### Source passage
-------------------------

The UN World Food Programme (WFP) is scaling up its emergency response in Ebola-hit nations of West Africa – most notably Guinea, Liberia and Sierra Leone. In this interview, WFP Regional Director for West Africa Denise Brown, who has just come back from the front lines of the operation, describes the situation in the field.
Q: You’ve been to Liberia. How does it look on the ground?
A: I think it is worse on the inside than we see from the outside. The World Health Organization (WHO) said it believes the number of cases are underestimated. That’s our impression too, particularly in Monrovia.
Q: What kind of challenges are you facing as a humanitarian organization?
A: At a hospital or treatment centre, it is fine. We hand the food rations to our medical partners, and they take care of it. But outside that scenario, it's difficult. At this scale, with entire communities under quarantine, there are different steps you have to take. First of all, we must make sure that we mitigate the risk for our staff. Then, we don’t want to do distributions for 10,000 people. The more people you have, the more risk there is of spreading the virus. We want small groups. But lots of small groups become hard to manage. It means lots of communication.

-------------------------

Stored records:
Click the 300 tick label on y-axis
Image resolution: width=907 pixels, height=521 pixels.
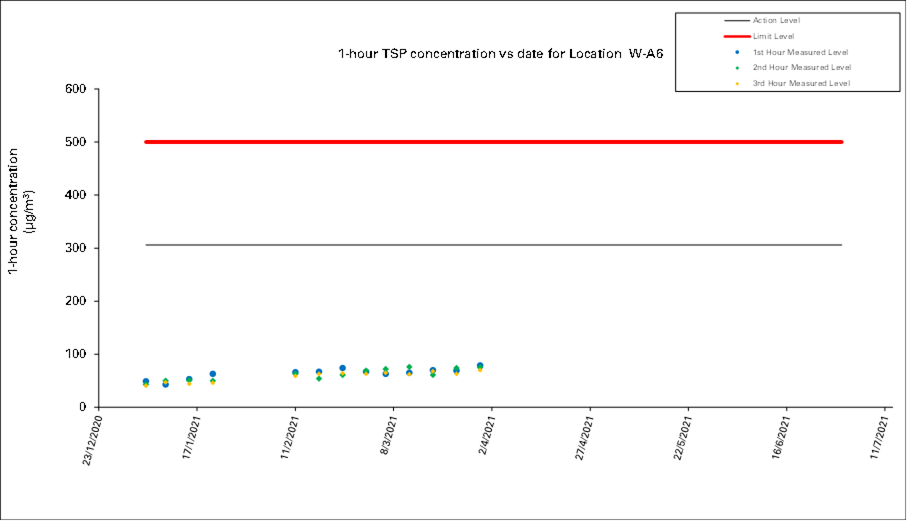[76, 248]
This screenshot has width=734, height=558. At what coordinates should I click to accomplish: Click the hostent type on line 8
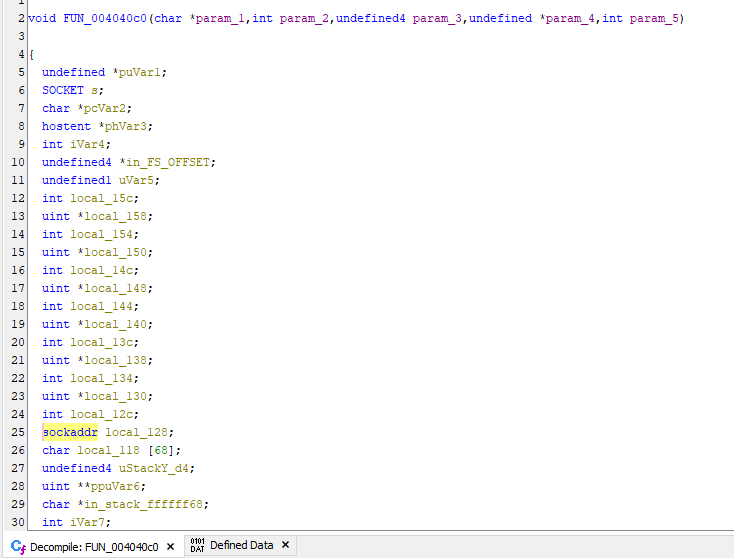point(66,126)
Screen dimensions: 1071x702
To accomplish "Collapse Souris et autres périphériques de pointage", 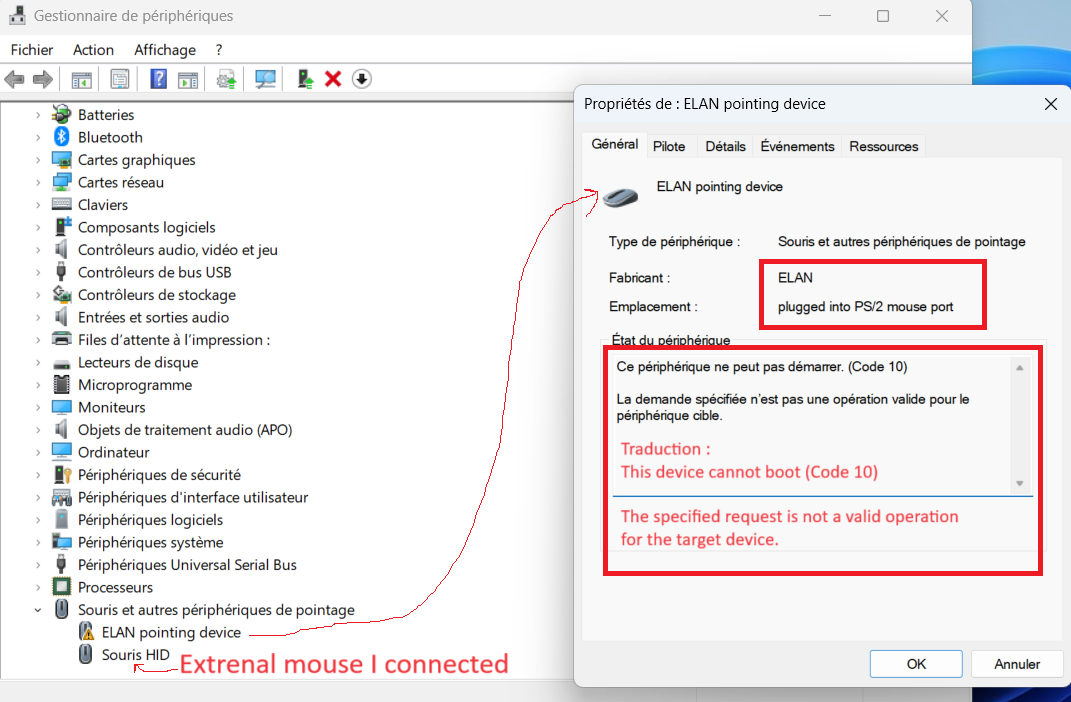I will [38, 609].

-------------------------

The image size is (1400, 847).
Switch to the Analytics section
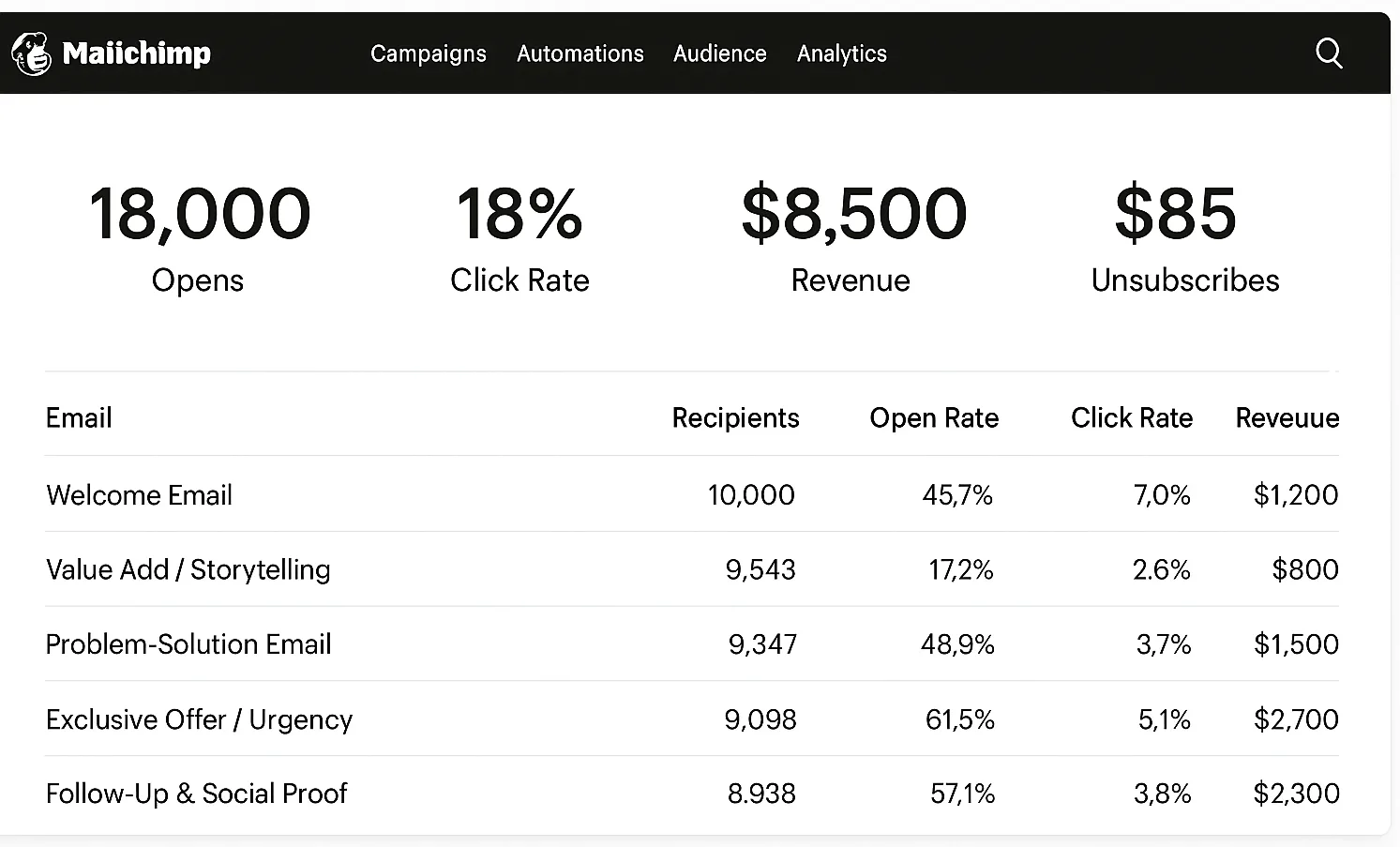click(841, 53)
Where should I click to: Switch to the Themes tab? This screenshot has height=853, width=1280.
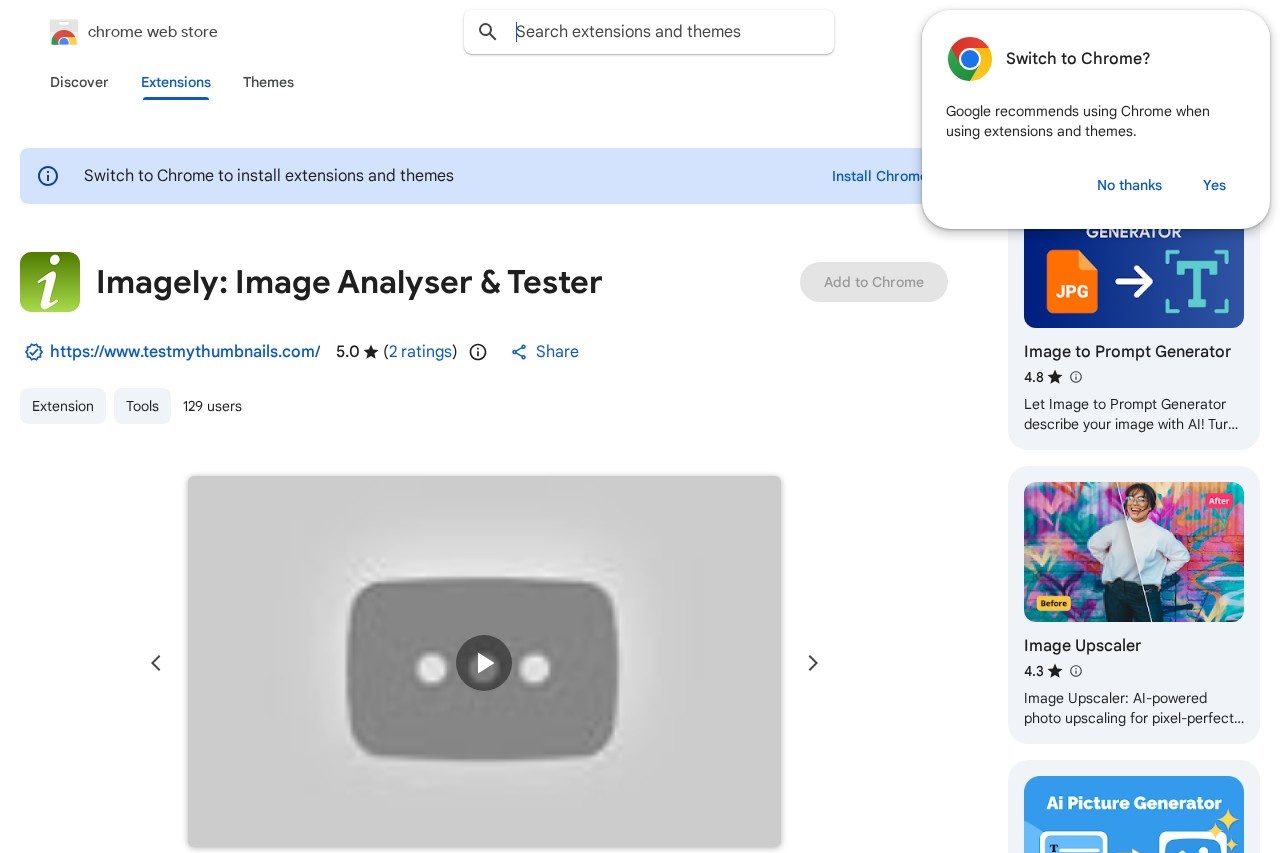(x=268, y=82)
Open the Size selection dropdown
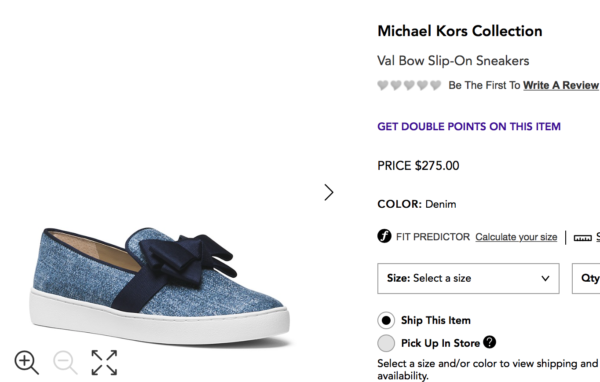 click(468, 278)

-------------------------

### What is being asked
Reproduce verbatim the part of the interview on the Ebola response that opens with the words "A: I think it" and closes with "lots of communication.". The stored records are not needed for this work.

### Response for this exercise
A: I think it is worse on the inside than we see from the outside. The World Health Organization (WHO) said it believes the number of cases are underestimated. That’s our impression too, particularly in Monrovia.
Q: What kind of challenges are you facing as a humanitarian organization?
A: At a hospital or treatment centre, it is fine. We hand the food rations to our medical partners, and they take care of it. But outside that scenario, it's difficult. At this scale, with entire communities under quarantine, there are different steps you have to take. First of all, we must make sure that we mitigate the risk for our staff. Then, we don’t want to do distributions for 10,000 people. The more people you have, the more risk there is of spreading the virus. We want small groups. But lots of small groups become hard to manage. It means lots of communication.